Given the climate today, in which there is a great deal of antisemitism around the world and in which extreme right wing parties that are xenophobic, racist and antisemitic, have moved from the margins closer to the centre of political life, it behooves responsible journalists and media outlets to take great care not to glorify Nazis, Nazism and Nazi crimes. Positive and uncritical representations of former SS men who served the Nazi regime, a regime that is responsible for the murder of six million Jews in the Holocaust, the devastation of Europe and the deaths of tens of millions of others during its criminal reign, is outrageous. At best, such representations imply a tremendous ignorance and at worst, attempt to promote an intentionally distorted version of history for political or ideological reasons. Jeremy Smith

This is not the first time that Huber has been praised unquestioningly by New Zealand media. In The Press in 2014, Mike Crean called Huber “a decorated German war hero” without even mentioning the word “Nazi” or referring to the Waffen SS. And earlier this year Lorna Thornber wrote for Stuff that Huber “worked as a mountain guide in the alps before the  World War II broke out and he volunteered to join the German army. He fought in Russia, France and Germany, earning Iron and Second Class crosses, and, after the war ended, was held by the Americans as a “political prisoner” for 16 months”.
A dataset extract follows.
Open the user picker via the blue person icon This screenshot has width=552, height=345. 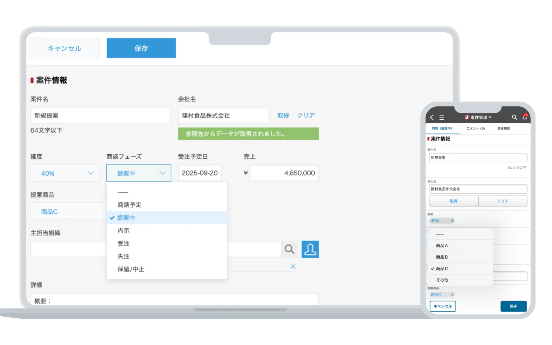point(310,249)
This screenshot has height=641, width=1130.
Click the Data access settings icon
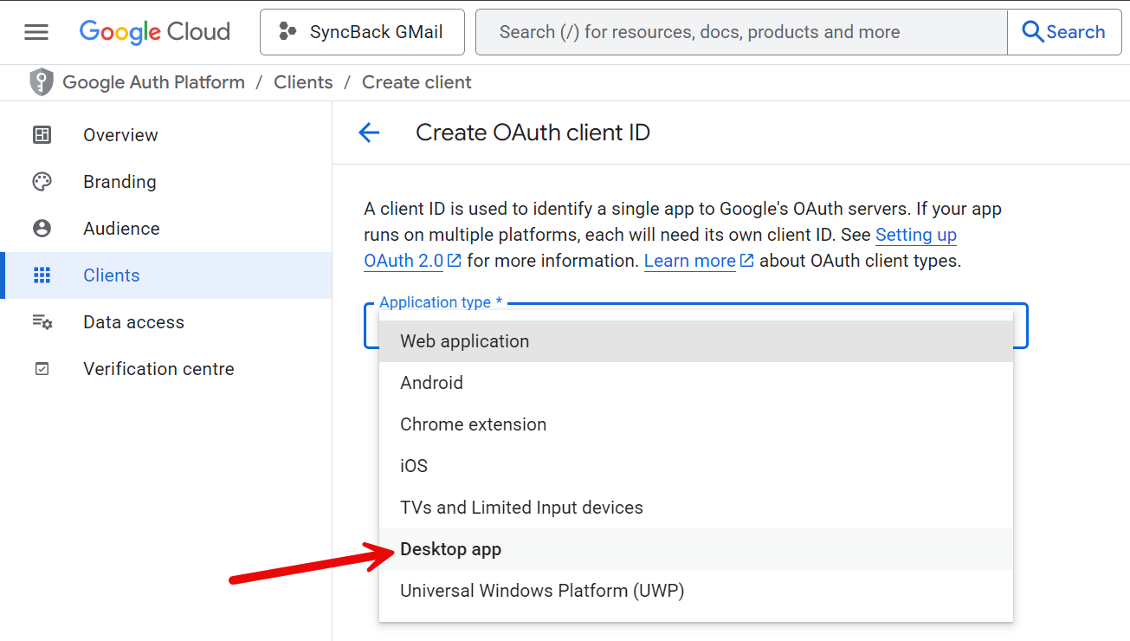(42, 322)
It is apparent from Facebook comments on the TVNZ Sunday page that viewers were shocked to see the glorification of a Nazi Waffen SS soldier on New Zealand’s national television. Many considered it an affront to Jews and to New Zealanders who fought the Nazis. One commenter has experience with Huber’s lack of remorse. Jane England wrote

Willie Huber once turned to someone I know and said: “Hitler really wasn’t that bad you know.” This Sunday News programme didn’t challenge his claim to ‘know nothing’, it wasn’t investigative and it was damaging. It sickens me. In fact I actually vomited. All those years making money in New Zealand and proud of his history in the SS – a SS medal. Time to re-read poor Ann (sic) Frank, a fine writer who never grew to womanhood.Jane England

Numerous other comments criticised TVNZ for not asking Huber the hard questions, but the Sunday program responded that they were satisfied because Huber “spent 16 months in prison” and “Willi explained how he was appalled to find out in 1944 what was really happening in Germany and Poland. He spent WW2 on the Eastern Front fighting against the Russians, and expressed his regrets & sorrow of knowing what else was happening to the Jewish people and concentrations camps. He apologises for all those who died. He doesn’t want to hide anything”.

TVNZ Sunday seemed to have no qualms saying these things and believing Huber. However, responsible journalists should undertake some critical analysis, look for more evidence and ask harder questions before accepting and promoting such claims, and any piece that involves interviewing a former Nazi should be handled sensitively and with the utmost care. To glorify a Nazi Waffen SS soldier is to trivialise the horrors of WWII, is an insult to the Kiwi soldiers who fought for freedom, and desecrates the memory of the millions murdered.